In May, Chrissy May gave birth to a daughter, Louisa. Just weeks later, Brian joined the rest of the band and Mack at Mountain Studios. As with the first sessions for
The Game
, there was no pressure to complete another album. Mercury was busy collaborating with John Deacon on a pure soul track titled ‘Cool Cat’, which was even further removed from seventies-era Queen than ‘Another One Bites the Dust’. For Brian May, Queen’s rock conscience, the sessions would mark the start of an especially challenging period. ‘It wasn’t easy,’ he said. ‘It wasn’t easy at all.’
July brought the welcome distraction of another Montreux Jazz Festival and an encounter with David Bowie. Mountain’s engineer David Richards had worked on Bowie’s
Heroes
album, and Bowie had booked a session at Mountain to record the track ‘Cat People
(Putting Out Fire)’. It was almost inevitable that he would drop by a Queen session. ‘David came in one night and we were playing other people’s songs for fun, just jamming,’ recalled Roger Taylor. ‘In the end, David said, “This is stupid, why don’t we just write one?”’ According to Freddie Mercury, talking about the Queen/Bowie collaboration ‘Under Pressure’ in 1985, the resulting session lasted nearly twenty-four hours, fuelled by ‘a few bottles of wine and things’. Mack’s memory is clearer: ‘There was so much blow [cocaine].’
Interviewed in 1984, John Deacon largely credited ‘Under Pressure’ to Mercury and Bowie, while claiming that it was Bowie who composed the song’s now much-sampled bassline (Deacon: ‘It took me a certain amount of time to learn it’). Roger Taylor said that nothing was written in the studio and that the song was originally titled ‘People on Streets’. Another unreleased Queen track, ‘Feel Like’, from the same sessions, included a piano line that would end up on ‘Under Pressure’.
‘We felt our way through a backing track all together as an ensemble,’ recalled Brian May. ‘When the backing track was done, David said, “Okay, let’s each of us go in the vocal booth and sing how we think the melody should go – just off the top of our heads – and we’ll compile a vocal out of that.” And that’s what we did.’ Some of these improvisations, including Mercury’s memorable introductory scatting vocal, would endure on the finished track. Bowie also insisted that he and Mercury shouldn’t hear what the other had sung, swapping verses blind, which helped give the song its cut-and-paste feel.

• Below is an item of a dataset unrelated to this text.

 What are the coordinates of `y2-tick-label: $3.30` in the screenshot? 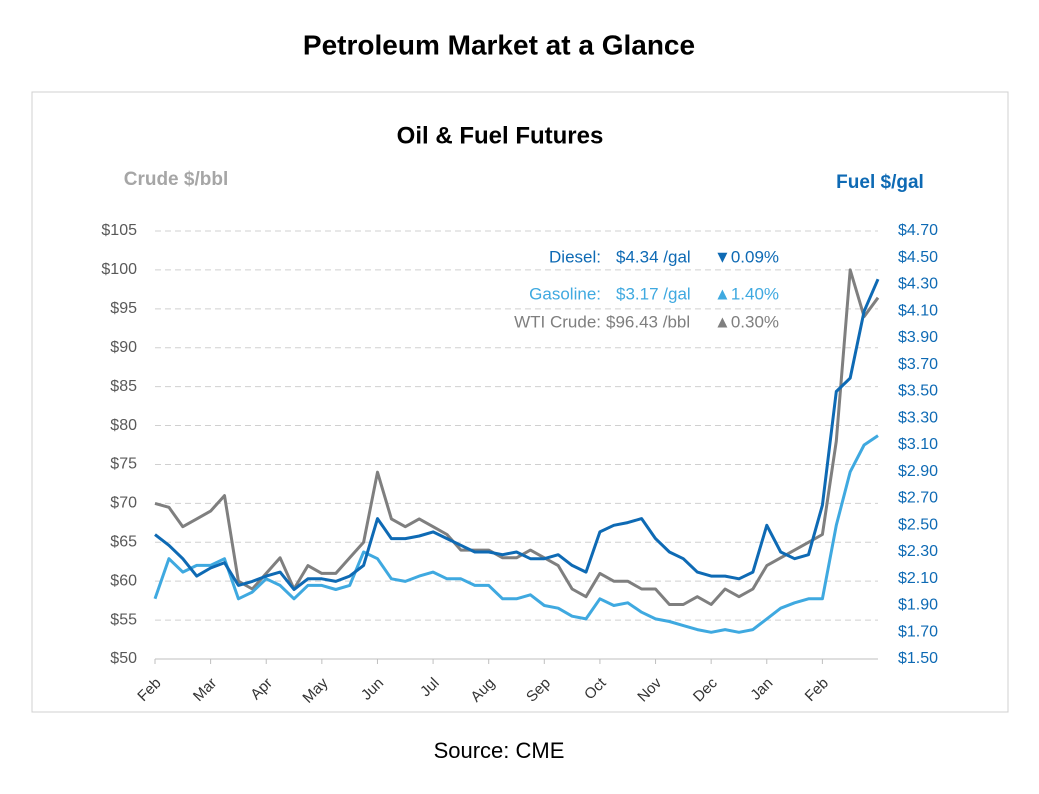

‘It was very hard,’ May admitted in 2008, ‘because you already had four precocious boys and David, who was precocious enough for all of us. Passions ran very high. I found it very hard because I got so little of my own way. But David had a real vision and he took over the song lyrically.’
Bowie also decided that instead of ‘People on Streets’ it should be called ‘Under Pressure’. On hearing of the collaboration,
EMI/Elektra were delighted. Two weeks later, Bowie, Mercury and Mack were at New York’s Power Station studios trying to agree on a final mix. ‘Roger was also along to keep the peace,’ remembered May. ‘I had given up by that time.’
‘I started mixing with Bowie, and there’s him out
there
and me in
here
,’ laughs Mack. ‘It didn’t go too well. We spent all day and Bowie was like, “Do this, do that.” In the end, I called Freddie and said, “I need help here”, so Fred came in as a mediator.’
‘I wasn’t involved, but the desk broke down,’ revealed May. ‘The song was cobbled together and it was a monitor mix that went out as a single, which was fiercely battled over by David and Freddie.’ At some point, Bowie wanted to re-do the song; at another point he was reluctant for it be released as a single. In the end, ‘Under Pressure’ would be released October, giving Queen and Bowie a UK number 1. ‘“Under Pressure” is a significant song for us,’ said Brian May in 2008, ‘and that is because of David and its lyrical content. I would have found that hard to admit in the old days, but I can admit it now … But one day, I would love to sit down quietly on my own and re-mix it.’